Short problem ▸ Find each line in the items below that contains the word "Click" and copy it out.

Materials provided ▸
▼▼▼

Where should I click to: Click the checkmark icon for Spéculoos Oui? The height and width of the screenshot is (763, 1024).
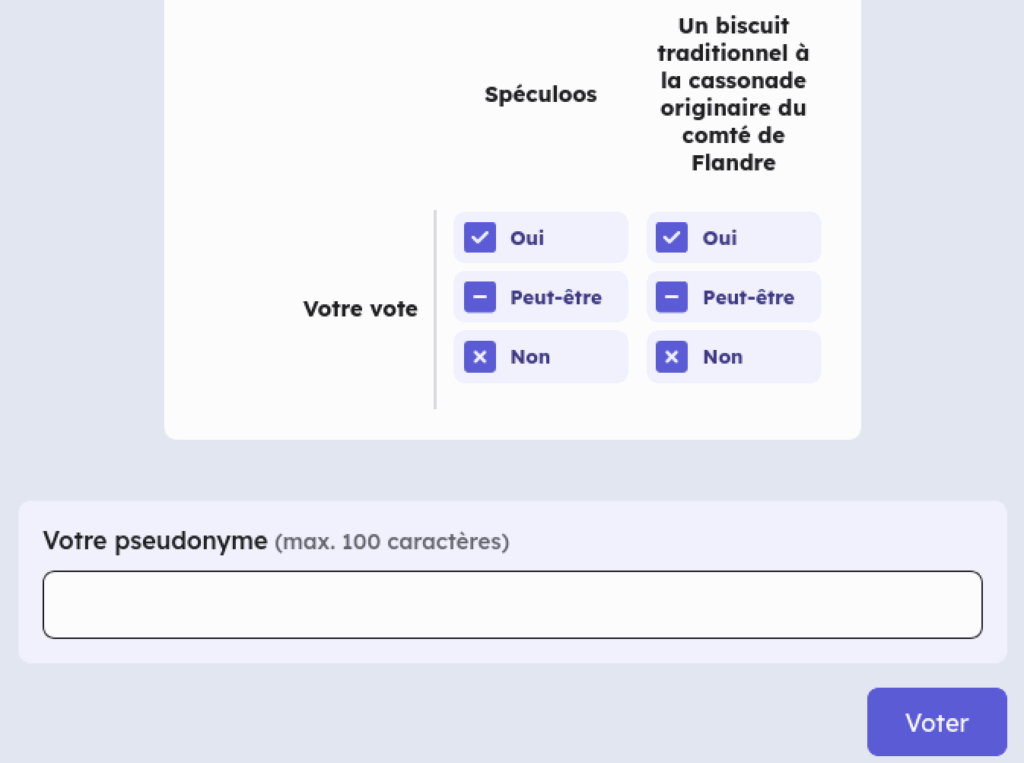coord(480,238)
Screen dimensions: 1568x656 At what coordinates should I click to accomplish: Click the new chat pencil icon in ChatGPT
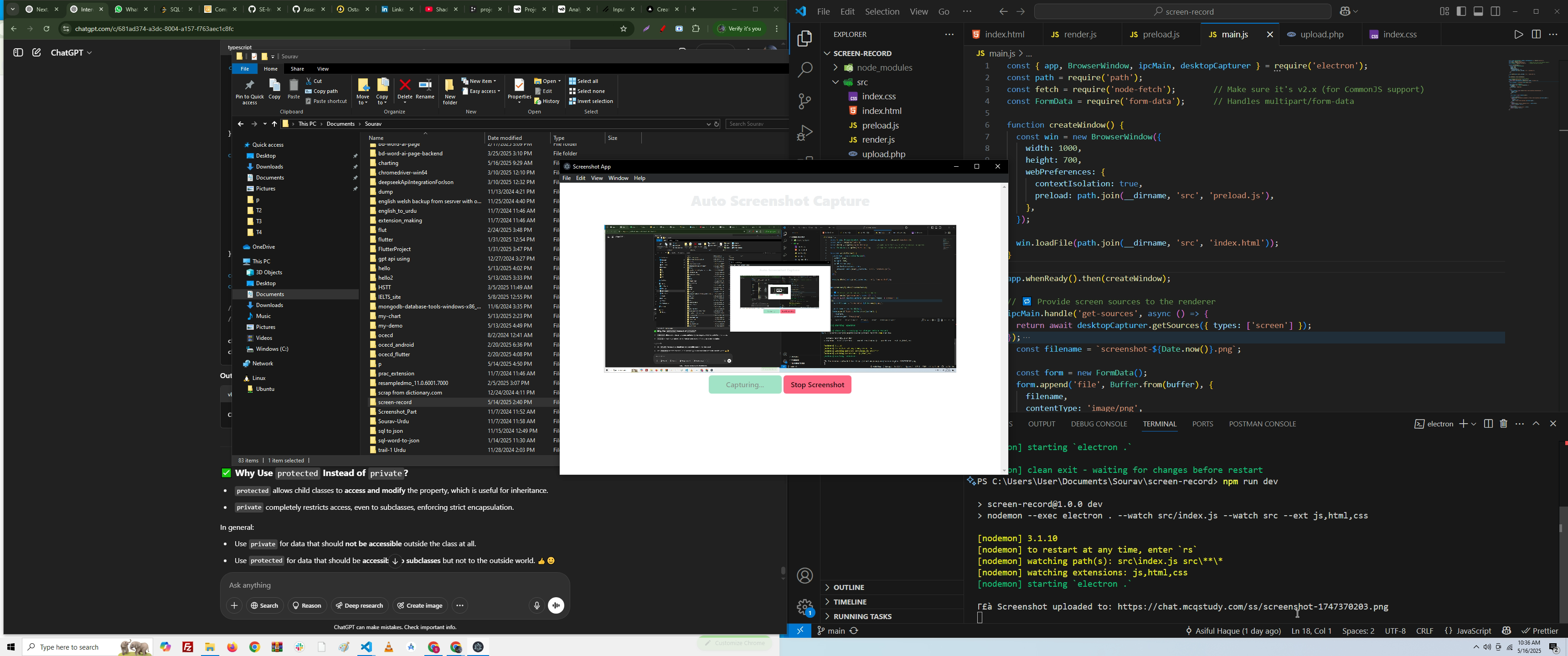36,53
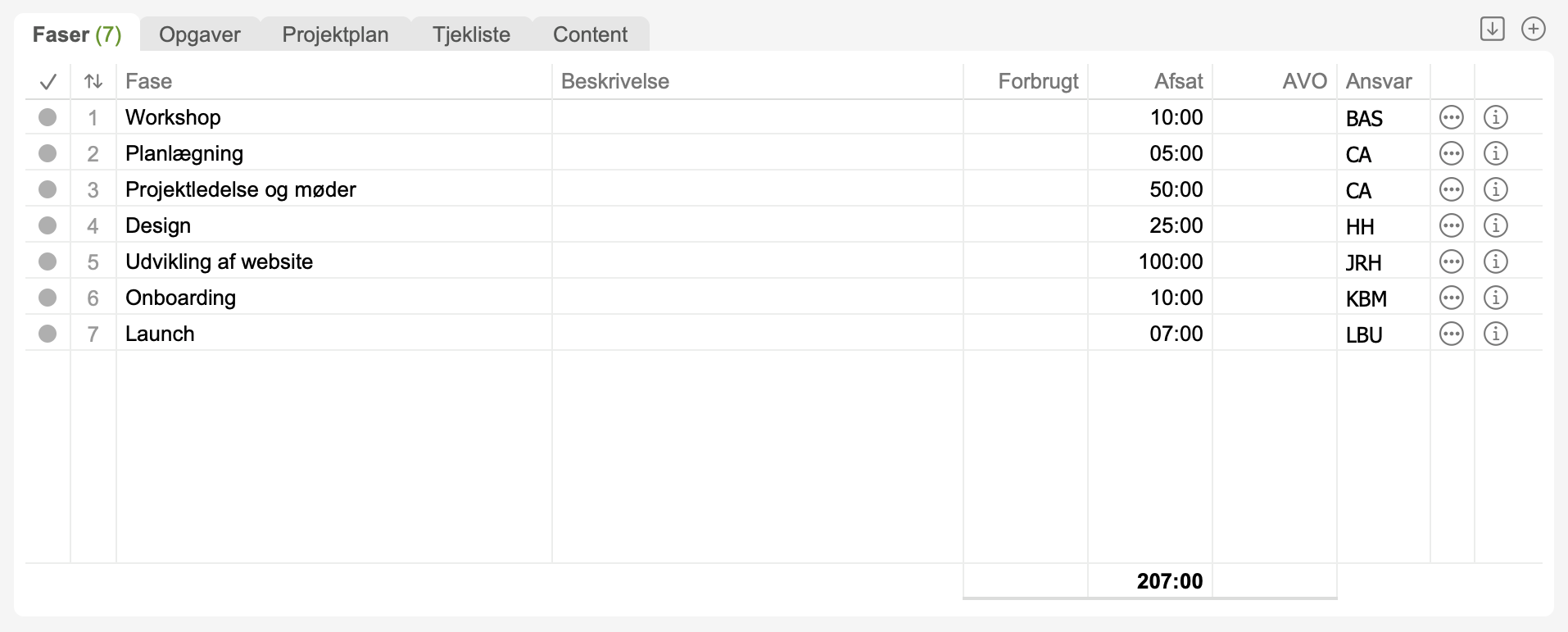Select the Udvikling af website phase name

(x=219, y=262)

▲▲▲

Exercise response ▸
Where should I click to: Click the checkmark icon for Spéculoos Oui? The height and width of the screenshot is (763, 1024).
Screen dimensions: 1568x656 At what coordinates should I click to accomplish: Click the new chat pencil icon in ChatGPT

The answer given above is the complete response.